Neglected Endings: The Significance of the Pauline Letter Closings (JSNTSS 101)

Written by Jeffrey A.D. Weima Reviewed By Jeffrey T. Reed

In this welcome study of Pauline letter closings, Jeffrey Weima has composed a single work which reflects several insights on epistolary closings previously published by various scholars (e.g. F.X.J. Exler, T.Y. Mullins and J.L. White). In his detailed analysis of Paul’s epistolary closings, Weima claims to have discovered a somewhat unique feature of Paul’s letters, namely, his closings summarize preceding themes in the letter.

In chapter 1, Weima surveys various studies of NT letters. He suggests that there is a consensus on the basic structure of Paul’s letters: opening (sender, recipient, salutation); thanks-giving; body (transitional formulas, autobiographical statements, concluding paraenesis, apostolic parousia); and closing (peace benediction, hortatory section, greeting, autograph, grace benediction). Weima’s complaint, however, is that previous studies ‘fail to demonstrate how the Pauline letter closings relate in any significant way to the major concerns previously dealt with in the bodies of their respective letters’ (p. 19).

In chapters 2 and 3, Weima discusses closing conventions in Hellenistic (ch. 2) and Semitic (ch. 3) letters: farewell wish, health wish, greeting, autograph, illiteracy formula, dating formula, signature and postscript. Although his sources are relatively comprehensive, he fails to treat all of the Babatha correspondence.

In chapters 4 and 5, Weima analyses Paul’s closing formulas (grace and peace benedictions, greeting, autograph, doxology, hortatory section, miscellaneous conventions), inspecting both their formal structure and cultural background (ch. 4). Chapter 5 is devoted to proving Weima’s thesis, namely that Paul’s closings summarize, encapsulate or echo the main portion of the letter.

Especially profitable features of the book include (i) several tables of NT closing epistolary formulas, which allows for easy comparison, and (ii) an 18-page bibliography including many epistolary works.

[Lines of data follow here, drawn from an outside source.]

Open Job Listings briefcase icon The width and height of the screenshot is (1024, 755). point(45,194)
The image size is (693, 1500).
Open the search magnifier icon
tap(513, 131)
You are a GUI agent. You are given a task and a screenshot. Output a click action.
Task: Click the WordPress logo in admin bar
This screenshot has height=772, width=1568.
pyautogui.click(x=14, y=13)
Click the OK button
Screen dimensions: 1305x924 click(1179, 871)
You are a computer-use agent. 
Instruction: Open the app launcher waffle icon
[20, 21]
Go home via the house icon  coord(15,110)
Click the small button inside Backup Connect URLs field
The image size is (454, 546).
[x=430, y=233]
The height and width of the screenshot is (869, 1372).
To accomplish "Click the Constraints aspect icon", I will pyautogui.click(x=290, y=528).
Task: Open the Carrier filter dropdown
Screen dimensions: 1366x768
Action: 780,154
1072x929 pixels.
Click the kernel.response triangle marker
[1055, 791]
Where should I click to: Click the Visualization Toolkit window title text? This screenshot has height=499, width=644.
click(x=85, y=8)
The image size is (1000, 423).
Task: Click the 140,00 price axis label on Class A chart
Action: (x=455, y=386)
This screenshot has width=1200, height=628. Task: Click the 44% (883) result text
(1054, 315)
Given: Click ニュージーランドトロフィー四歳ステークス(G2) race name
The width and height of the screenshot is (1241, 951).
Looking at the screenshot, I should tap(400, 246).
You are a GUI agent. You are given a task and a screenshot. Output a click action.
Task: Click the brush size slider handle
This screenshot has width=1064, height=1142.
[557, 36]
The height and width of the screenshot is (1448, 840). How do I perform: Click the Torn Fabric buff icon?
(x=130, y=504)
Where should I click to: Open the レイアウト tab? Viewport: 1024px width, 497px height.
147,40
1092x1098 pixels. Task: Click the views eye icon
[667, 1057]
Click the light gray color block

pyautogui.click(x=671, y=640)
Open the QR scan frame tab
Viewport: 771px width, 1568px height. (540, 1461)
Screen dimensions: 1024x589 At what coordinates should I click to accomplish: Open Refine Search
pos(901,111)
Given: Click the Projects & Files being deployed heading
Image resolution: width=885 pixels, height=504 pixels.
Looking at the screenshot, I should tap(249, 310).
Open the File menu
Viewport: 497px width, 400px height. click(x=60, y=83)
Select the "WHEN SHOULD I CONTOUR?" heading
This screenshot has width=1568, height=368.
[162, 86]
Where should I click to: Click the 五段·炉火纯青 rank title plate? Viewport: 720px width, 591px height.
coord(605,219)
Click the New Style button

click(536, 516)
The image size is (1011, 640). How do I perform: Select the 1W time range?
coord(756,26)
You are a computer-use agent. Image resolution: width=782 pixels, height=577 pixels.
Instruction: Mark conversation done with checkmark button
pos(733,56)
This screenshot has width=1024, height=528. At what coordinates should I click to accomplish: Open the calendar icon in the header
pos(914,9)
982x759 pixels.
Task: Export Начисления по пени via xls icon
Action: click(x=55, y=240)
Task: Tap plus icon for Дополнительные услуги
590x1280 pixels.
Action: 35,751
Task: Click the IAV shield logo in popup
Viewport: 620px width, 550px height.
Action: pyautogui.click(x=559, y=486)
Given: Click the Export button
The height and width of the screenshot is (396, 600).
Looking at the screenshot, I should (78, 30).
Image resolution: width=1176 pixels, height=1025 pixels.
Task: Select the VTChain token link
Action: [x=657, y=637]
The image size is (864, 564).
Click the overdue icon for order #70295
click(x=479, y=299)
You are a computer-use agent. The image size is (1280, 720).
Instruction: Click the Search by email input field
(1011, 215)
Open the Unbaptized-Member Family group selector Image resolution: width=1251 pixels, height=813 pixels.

However, one serious flaw is the omission of dates for many of the epistolary examples—the date of a letter must be established before paralleling it with Paul’s style.

Although I readily recommend this work because it explicitly demonstrates the relevance of epistolary practices for interpreting Paul’s letters, I have two general criticisms. The first concerns Weima’s failure to justify his use of the terms ‘opening’, ‘body’ and ‘closing’ to describe Paul’s letters. Are these modern labels, and if so, then on what linguistic (i.e. genre) or literary grounds are they based? Problematically, there is no precise formal distinction between the opening, body and closing; thus, one might question their existence as structural elements in letters. Consequently, the importance of the concept ‘closing’ to Weima’s study seems to warrant more theoretical definition. The second critique concerns his thesis that Paul’s closings summarize or echo preceding portions of the letter, more so than other epistolary closings do. The difference between Paul’s closings and conventional ones is supposedly that the latter summarize the main letter in only ‘general’ ways whereas Paul’s ‘echo specific material in the body’ (p. 56). One of his own epistolary examples, however, apparently echoes specific material (e.g. P.Oxy. 264; pp. 54–55); in contrast, I find it difficult to see how Paul’s closing greetings (e.g. Phil. 4:21–22) explicitly summarize the foregone letter. There is a lack of methodological clarity on Weima’s part concerning not only what the terms ‘echo’ and ‘summarize’ entail but also regarding the precise manner in which Paul differs from epistolary convention. Consequently, I do not believe that Weima has proven his thesis through epistolary analysis; the semantic relationships between Paul’s ‘closings’ and the body of the letter may be explained instead by the linear nature of all discourse, i.e. the fact that clauses (and pericopes) semantically and syntactically develop from preceding clauses suggests that most epistolary closings (both modern and ancient) will cohere with the main body in some way. The danger in Weima’s thesis is that preceding themes may be read into Paul’s closing sections.

With the above reservations in mind, I heartily recommend this work to anyone wishing to take seriously the literary context of Paul’s letters.